What is crypto lending?
Crypto lending is a lender loaning crypto, usually stablecoins, to a crypto-owning borrower and securing said loan by taking a security interest over the borrower’s digital assets. The collateral is kept until the borrowed amount is paid back, or the digital assets can be liquidated to recover the sum. When the borrower’s collateral falls below a certain value, they are required to top it up to the necessary level to avoid liquidation. The collateral is returned to the user once the borrowed sum is returned.
Additionally, there are services that provide collateral-free loans known as flash loans, which you must pay back within the same transaction. If they fail to do this, the lending transaction is reversed before it has the chance to be finalized.
The popularity of crypto loans
One of the biggest advantages of cryptocurrency lending is that the borrower doesn’t have to undergo a credit check to qualify to borrow the stablecoins. Essentially, crypto loans are given to anyone who can provide collateral making them easier to acquire than a loan from a traditional financial institution. Lenders can be your average crypto user who can drop their crypto in a vault and begin earning APY without having to manage the loan themselves.
Currently, the top three DeFi lending protocols are Anchor (on the Terra blockchain), AAVE, and Compound (both Ethereum-backed), with a total of $33.12 billion of TVL in the lending space. DeFi projects provide a decentralized mechanism for crypto lending although there always exists the risk of users having no way to confirm the legitimacy of a lending protocol. Smart contracts can still be hacked and these issues are becoming more prevalent today. This is where fintechs like Baanx play the pivotal role of not only bridging DeFi and traditional financial services but also providing a more secure and regulated way of borrowing crypto with their Cryptodrafts.

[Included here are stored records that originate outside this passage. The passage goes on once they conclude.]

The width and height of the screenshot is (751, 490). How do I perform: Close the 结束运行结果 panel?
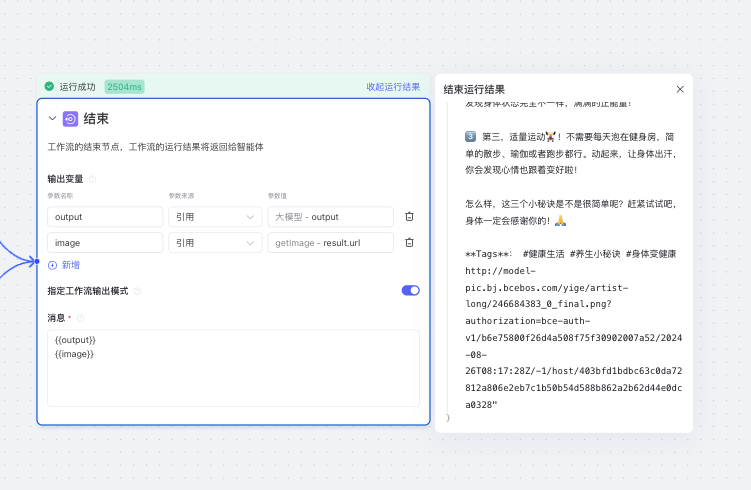[680, 89]
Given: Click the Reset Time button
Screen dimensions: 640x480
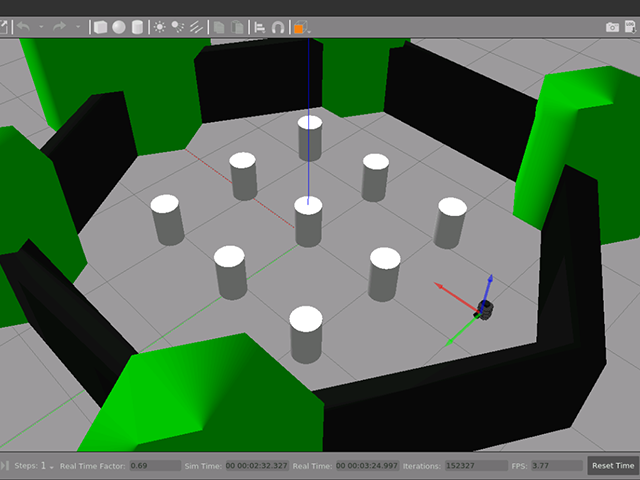Looking at the screenshot, I should coord(613,466).
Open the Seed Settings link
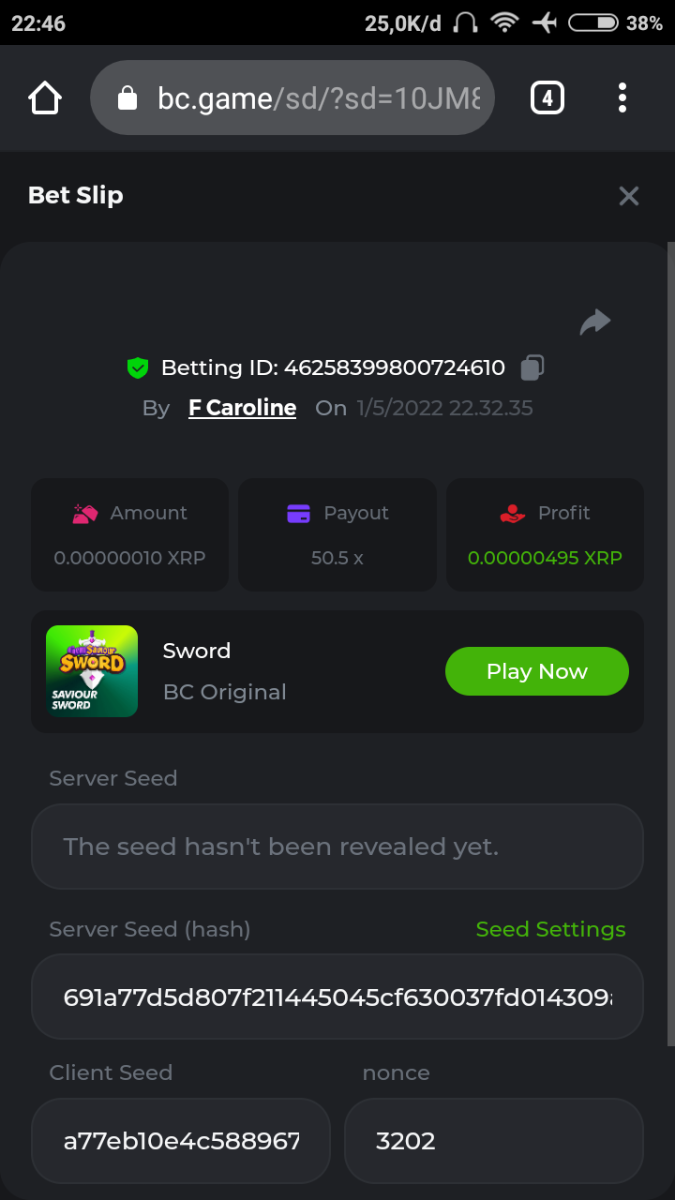Viewport: 675px width, 1200px height. tap(550, 929)
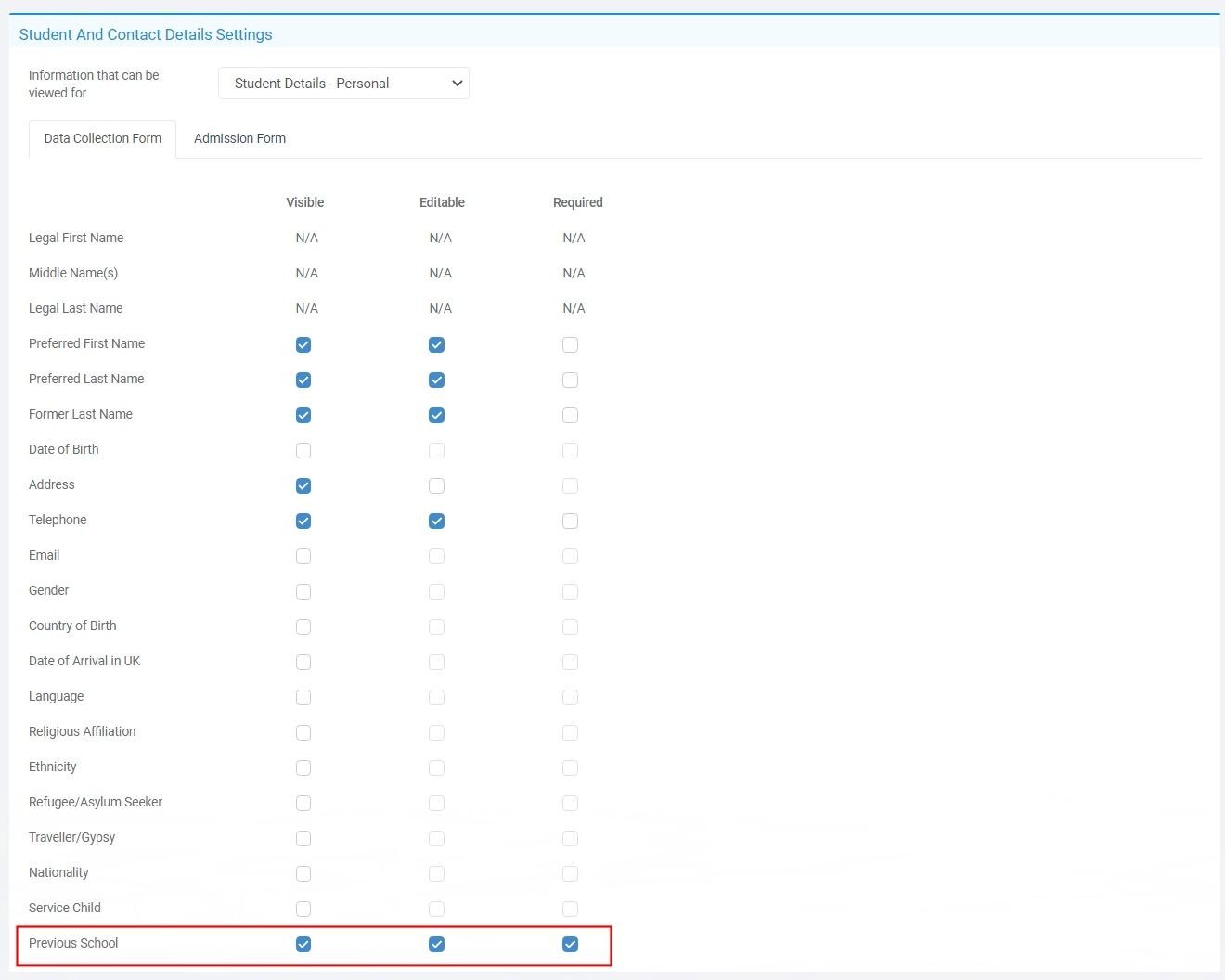The image size is (1225, 980).
Task: Open the Student Details - Personal dropdown
Action: (343, 84)
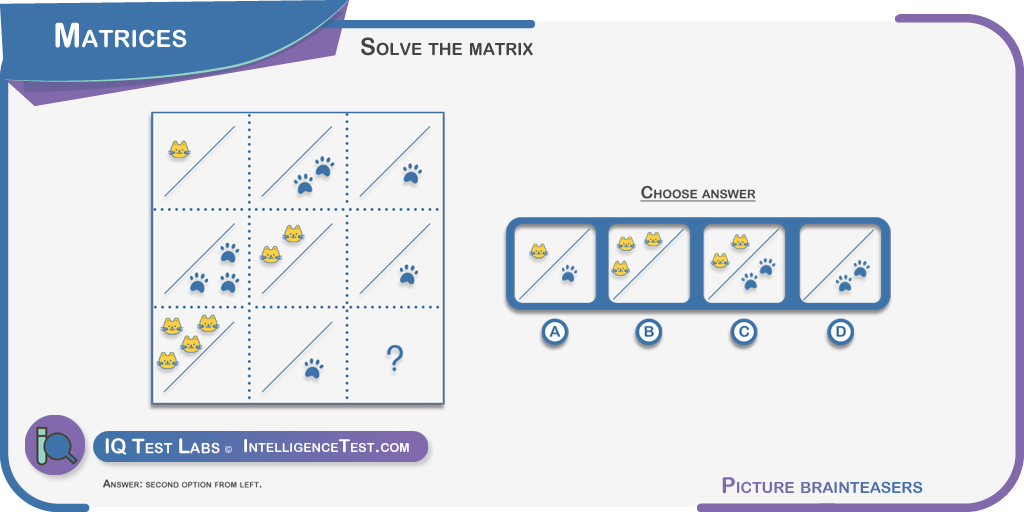Click answer thumbnail with two cats and two paws

tap(744, 264)
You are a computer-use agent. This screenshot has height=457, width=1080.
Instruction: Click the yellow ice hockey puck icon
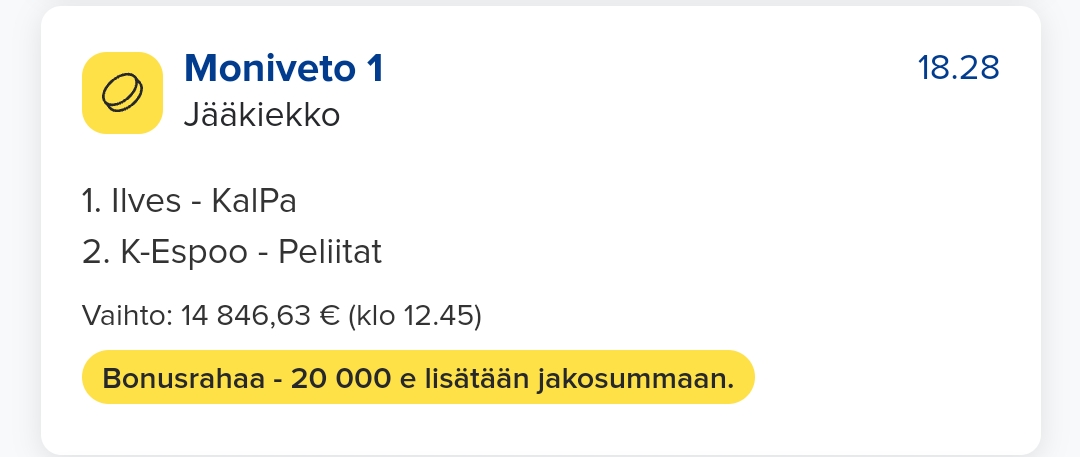pyautogui.click(x=122, y=93)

One of the primary features of Baanx is that they allow their users to get interest-free loans based on their crypto holdings with up to 50% LTV instantly on BTC or ETH holdings. The advantage of lending in this manner is that users have the ability to hold their crypto while borrowing against it. Baanx is now also bringing this reliable form of crypto borrowing to their upcoming CL card powered by Ledger, where Ledger users using the card will be able to borrow against their crypto directly from their Ledger Nanos. This essentially creates the most secure way to borrow crypto to date, with Baanx providing a regulated product and integrating it with Ledger.
Baanx aims to tap into the untapped potential of digital assets. With partnerships with other industry-leading companies like Tezos, Baanx seeks to bridge traditional fintech services over to DeFi with smarter and more efficient models but also maintaining a form of regulation in order to provide the safest product to their users.